The Tokyo Commodity Exchange (TOCOM) rubber contract for August delivery settled 0.5 yen, or 0.2 percent, lower at 211.5 yen ($2) per kg.
“The market was pressured by slumping oil prices and a drop in Shanghai market in early trade,” said Jiong Gu, analyst at Yutaka Shoji Co.
“But it temporarily rebounded following a slight recovery in Shanghai futures, but finished lower as traders took profits toward the end of the session to square off their positions,” he said.
Brent crude fell towards $53 a barrel on Wednesday as U.S. crude stocks were forecast to have surged for the tenth straight week to a new record high, fuelling supply concerns of a global oil glut, although a weaker dollar kept a floor under prices.

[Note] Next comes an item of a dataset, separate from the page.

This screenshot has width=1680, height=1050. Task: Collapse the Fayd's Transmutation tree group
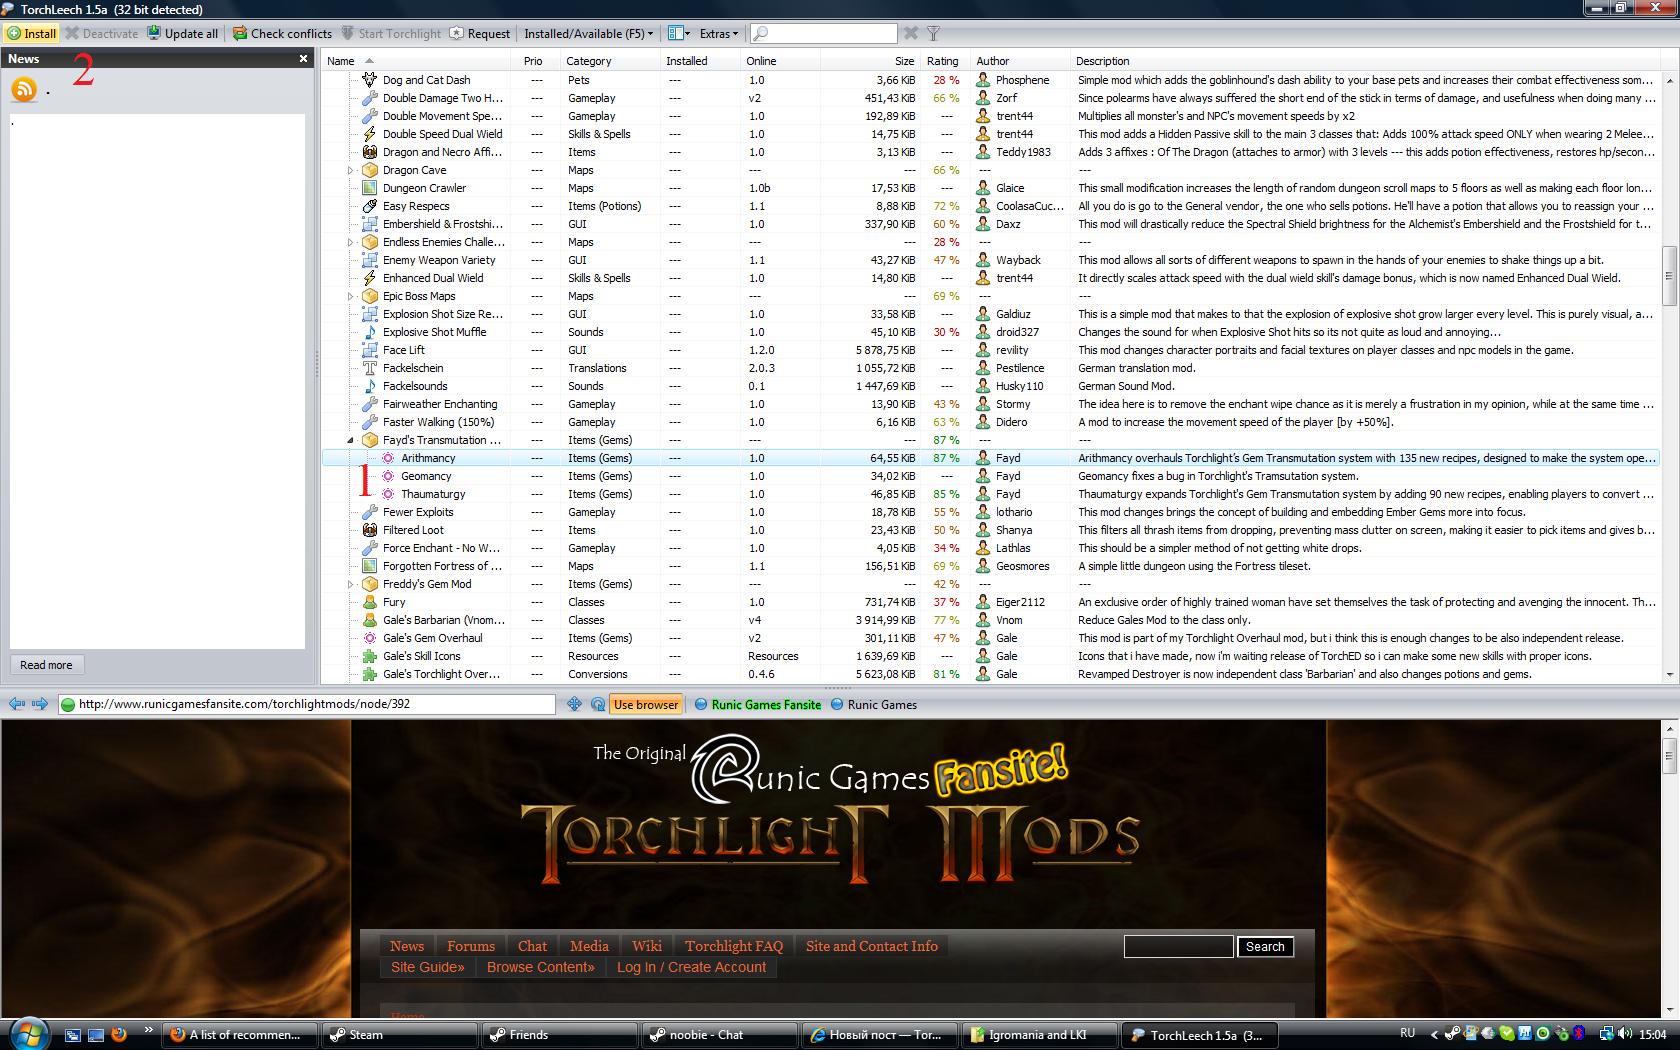[x=350, y=440]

The most-active rubber contract on the Shanghai futures exchange for September delivery fell 100 yuan to finish at 12,495 yuan ($2,006) per tonne.
Still, declining rubber stocks in Japan, due to slack imports from Thailand, gave some support, Gu added.
Crude rubber inventories at Japanese ports stood at 11,904 tonnes as of March 10, down 3 percent from the last inventory date, data from the Rubber Trade Association of Japan showed on Wednesday.
The front-month rubber contract on Singapore’s SICOM exchange for April delivery last traded at 142.0 U.S. cents per kg, down 1.3 cent.